◆ Work to be completed: Please copy the entries word for word, from the very first line through the line that contains "pyautogui.click(x=30, y=26)", including both of those lines, and leave out the pictures.

————————

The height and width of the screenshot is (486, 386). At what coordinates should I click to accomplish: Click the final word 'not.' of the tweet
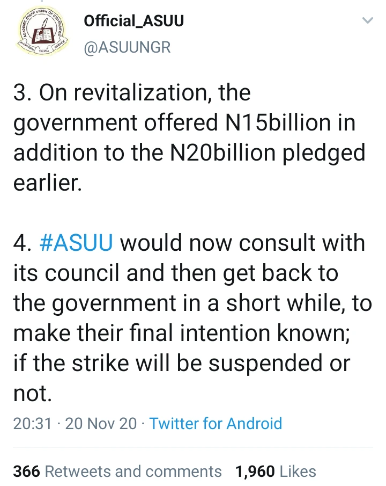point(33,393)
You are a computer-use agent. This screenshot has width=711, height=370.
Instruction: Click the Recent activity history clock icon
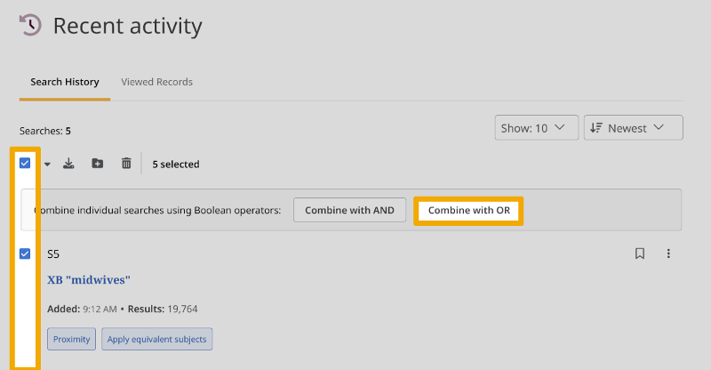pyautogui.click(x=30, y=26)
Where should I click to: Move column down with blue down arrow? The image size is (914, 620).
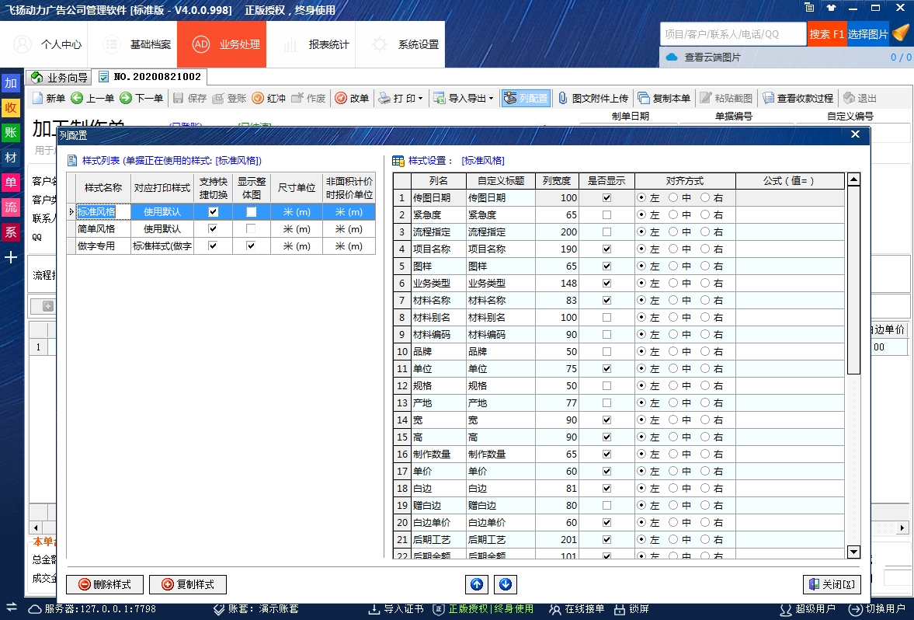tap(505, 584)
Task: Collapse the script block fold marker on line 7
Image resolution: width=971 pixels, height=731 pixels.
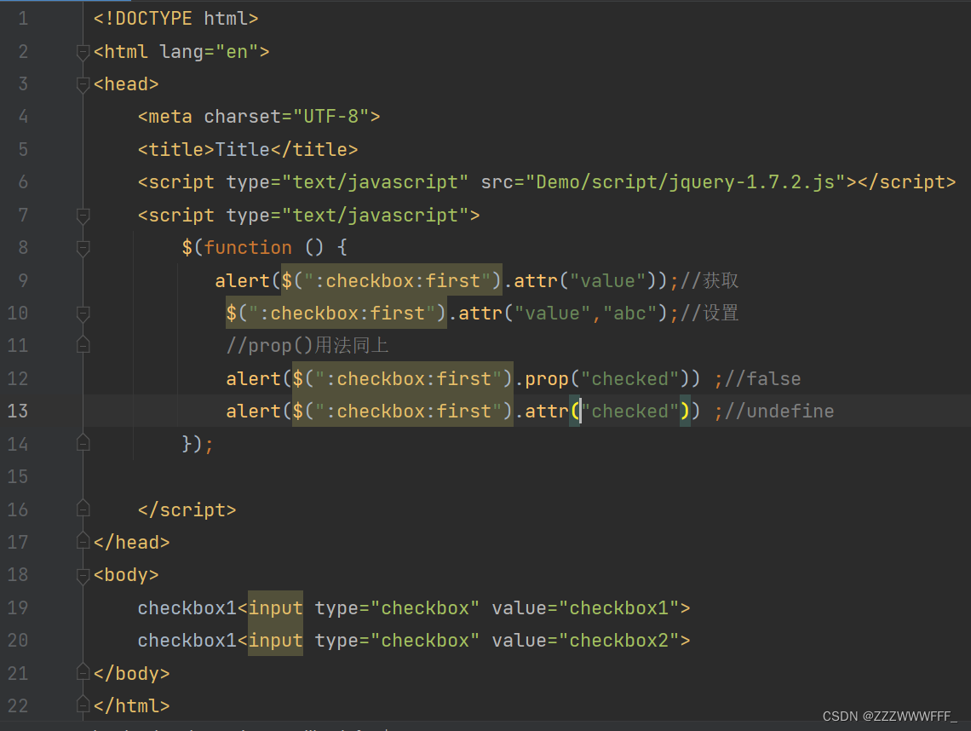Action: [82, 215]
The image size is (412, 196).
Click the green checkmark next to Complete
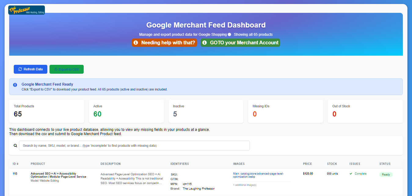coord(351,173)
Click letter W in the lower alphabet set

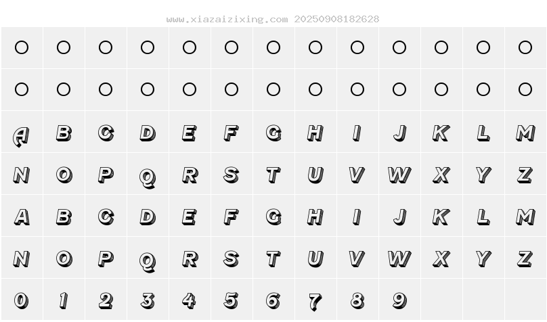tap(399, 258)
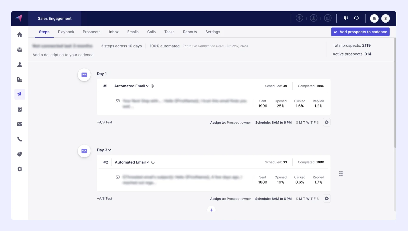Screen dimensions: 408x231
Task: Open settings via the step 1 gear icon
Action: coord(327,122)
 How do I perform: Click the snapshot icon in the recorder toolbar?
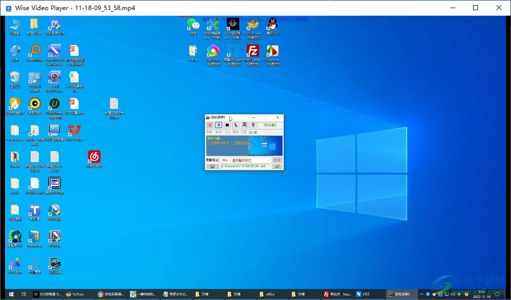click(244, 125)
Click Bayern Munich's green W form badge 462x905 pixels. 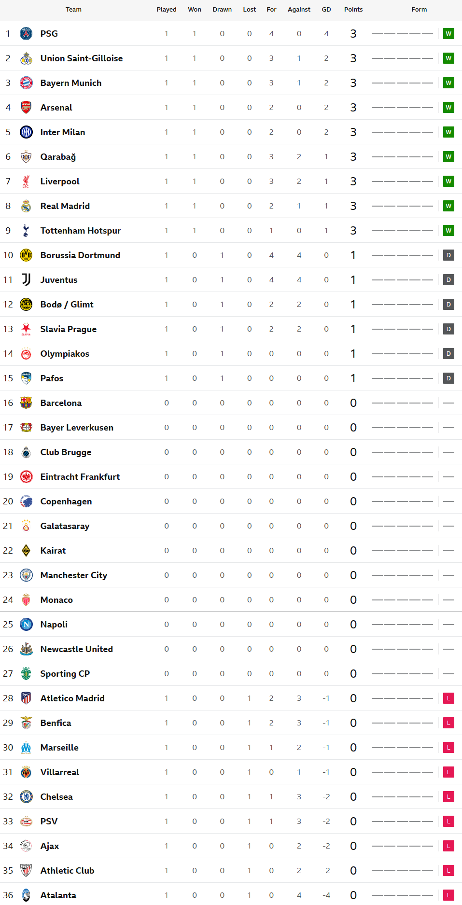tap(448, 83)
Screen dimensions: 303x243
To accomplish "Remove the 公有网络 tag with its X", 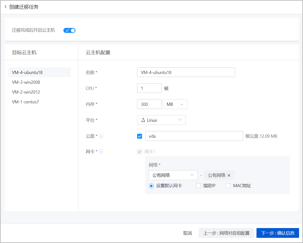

————————

◆ Response:
The height and width of the screenshot is (486, 386). At what coordinates should I click to accomplish: Click the final word 'not.' of the tweet
point(33,393)
You are a computer-use agent. This screenshot has width=711, height=370.
Instruction: Click the Recent activity history clock icon
pyautogui.click(x=30, y=26)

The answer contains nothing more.